TEXT EXTRACT
=======
What are the advantages of a query using a derived table(s) over a query not using them?

12,258

Solution 1

In your examples, the derived table is not strictly necessary. There are numerous cases where you might need to join to an aggregate or similar, and a derived table is really the only way to handle that:

SELECT *
FROM A
LEFT JOIN (
    SELECT x, SUM(y)
    FROM B
    GROUP BY x
) AS B
    ON B.x = A.x

In addition, if expressions are used to derive columns from derived columns with a lot of shared intermediate calculations, a set of nested derived tables or stacked CTEs is the only way to do it:

SELECT x, y, z1, z2
FROM (
    SELECT *
           ,x + y AS z1
           ,x - y AS z2
    FROM (
        SELECT x * 2 AS y
        FROM A
    ) AS A
) AS A

As far as maintainability, using stacked CTEs or derived tables (they are basically equivalent) and can make for more readable and maintainable code, as well as facilitating cut-and-paste re-use and refactoring. The optimizer can typically flatten then very easily.

I typically use stacked CTEs instead of nesting for a little better readability (same two examples):

WITH B AS (
    SELECT x, SUM(y)
    FROM B
    GROUP BY x
)
SELECT *
FROM A
LEFT JOIN B
    ON B.x = A.x

WITH A1 AS (
    SELECT x * 2 AS y
    FROM A
)
,A2 AS (
    SELECT *
           ,x + y AS z1
           ,x - y AS z2
    FROM A1
)
=======
(Records from a dataset)
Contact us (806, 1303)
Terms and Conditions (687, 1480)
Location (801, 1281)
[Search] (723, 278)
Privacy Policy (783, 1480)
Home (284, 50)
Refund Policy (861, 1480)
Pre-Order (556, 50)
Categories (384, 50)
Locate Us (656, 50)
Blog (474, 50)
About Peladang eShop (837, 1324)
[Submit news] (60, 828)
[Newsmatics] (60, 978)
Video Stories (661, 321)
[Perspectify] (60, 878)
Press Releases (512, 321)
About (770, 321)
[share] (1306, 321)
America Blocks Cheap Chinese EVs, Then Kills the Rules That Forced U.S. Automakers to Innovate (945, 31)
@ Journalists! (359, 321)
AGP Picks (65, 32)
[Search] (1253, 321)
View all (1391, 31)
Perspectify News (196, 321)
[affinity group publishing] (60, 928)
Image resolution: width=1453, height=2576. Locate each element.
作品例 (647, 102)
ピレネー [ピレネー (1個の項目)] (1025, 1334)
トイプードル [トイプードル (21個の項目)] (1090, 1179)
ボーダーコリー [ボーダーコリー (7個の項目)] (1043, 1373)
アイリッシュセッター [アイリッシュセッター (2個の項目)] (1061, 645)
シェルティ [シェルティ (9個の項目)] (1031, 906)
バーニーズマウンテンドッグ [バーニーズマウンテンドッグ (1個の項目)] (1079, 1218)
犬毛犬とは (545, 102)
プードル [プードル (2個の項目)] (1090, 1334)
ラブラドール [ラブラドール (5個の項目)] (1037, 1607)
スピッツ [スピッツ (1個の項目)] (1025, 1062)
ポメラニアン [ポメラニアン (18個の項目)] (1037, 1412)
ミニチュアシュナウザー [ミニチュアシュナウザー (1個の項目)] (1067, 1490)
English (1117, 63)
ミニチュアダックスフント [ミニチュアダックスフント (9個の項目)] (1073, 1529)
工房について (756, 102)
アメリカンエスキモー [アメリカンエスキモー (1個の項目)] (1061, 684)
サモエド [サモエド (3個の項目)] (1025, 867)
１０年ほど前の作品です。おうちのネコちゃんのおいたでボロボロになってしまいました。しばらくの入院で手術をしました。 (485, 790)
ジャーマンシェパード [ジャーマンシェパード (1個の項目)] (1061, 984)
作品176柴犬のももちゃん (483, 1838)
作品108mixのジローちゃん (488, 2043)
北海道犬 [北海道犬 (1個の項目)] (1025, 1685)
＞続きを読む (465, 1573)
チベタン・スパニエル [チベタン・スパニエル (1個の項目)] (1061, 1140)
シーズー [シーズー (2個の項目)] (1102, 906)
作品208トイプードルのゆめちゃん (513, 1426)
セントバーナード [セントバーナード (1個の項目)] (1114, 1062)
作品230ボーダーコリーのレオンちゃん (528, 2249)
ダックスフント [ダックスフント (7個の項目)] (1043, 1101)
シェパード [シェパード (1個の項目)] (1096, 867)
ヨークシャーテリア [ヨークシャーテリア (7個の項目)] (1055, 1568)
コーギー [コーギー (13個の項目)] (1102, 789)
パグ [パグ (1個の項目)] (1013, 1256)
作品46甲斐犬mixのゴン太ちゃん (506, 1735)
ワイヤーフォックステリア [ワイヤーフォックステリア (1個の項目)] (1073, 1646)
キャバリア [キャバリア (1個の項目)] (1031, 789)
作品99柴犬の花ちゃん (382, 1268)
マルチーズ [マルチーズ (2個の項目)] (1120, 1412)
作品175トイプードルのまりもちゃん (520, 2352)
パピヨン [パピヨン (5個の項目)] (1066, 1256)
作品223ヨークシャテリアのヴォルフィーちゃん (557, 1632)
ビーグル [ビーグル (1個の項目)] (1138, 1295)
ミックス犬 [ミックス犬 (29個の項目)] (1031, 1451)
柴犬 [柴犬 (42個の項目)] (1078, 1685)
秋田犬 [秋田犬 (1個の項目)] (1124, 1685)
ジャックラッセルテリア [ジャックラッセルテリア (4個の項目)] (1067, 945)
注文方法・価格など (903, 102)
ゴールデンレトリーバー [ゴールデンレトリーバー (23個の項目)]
=======
PROBLEM TO SOLVE
Write what comes next in the discussion of derived tables in SQL queries, starting right after its last line. These records were drawn from a separate source.

ANSWER FOR THE TASK
SELECT x, y, z1, z2
FROM A2

Regarding your question about:

SELECT x, x * 2 AS y, x + x*2 AS z1, x - x*2 AS z2 
FROM A 

This has the x * 2 code repeated 3 times. If this business rule needs to change, it will have to change in 3 places - a recipe for injection of defects. This gets compounded any time you have intermediate calculations which need to be consistent and defined in only one place.

This would not be as much of a problem if SQL Server's scalar user-defined functions could be inlined (or if they performed acceptably), you could simply build your UDFs to stack your results and the optimizer would elimnate redundant calls. Unfortunately SQL Server's scalar UDF implementation cannot handle that well for large sets of rows.

Solution 2

I typically use a derived table (or a CTE, which is a sometimes-superior alternative to derived queries in SQL 2005/2008) to simplify reading and building queries, or in cases where SQL doesn't allow me to do a particular operation.

For example, one of the things you can't do without a derived table or CTE is put an aggregate function in a WHERE clause. This won't work:

SELECT  name, city, joindate
FROM    members 
        INNER JOIN cities ON cities.cityid = derived.cityid
WHERE   ROW_NUMBER() OVER (PARTITION BY cityid ORDER BY joindate) = 1

But this will work:

SELECT  name, city, joindate
FROM    
( 
    SELECT  name, 
            cityid,
            joindate,
            ROW_NUMBER() OVER (PARTITION BY cityid ORDER BY joindate) AS rownum 
    FROM    members 
) derived INNER JOIN cities ON cities.cityid = derived.cityid
WHERE   rn = 1

Advanced caveats, especially for large-scale analytics

If you're working on relatively small data sets (not gigabytes) you can probably stop reading here. If you're working with gigabytes ot terabytes of data and using derived tables, read on...

For very large-scale data operations, it's sometimes preferable to create a temporary table instead of using a derived query. This may happen if SQL's statistics suggest that your derived query will return many more rows than the query will actually return, which happens more often than you'd think. Queries where your main query self-joins with a non-recursive CTE are are also problematic.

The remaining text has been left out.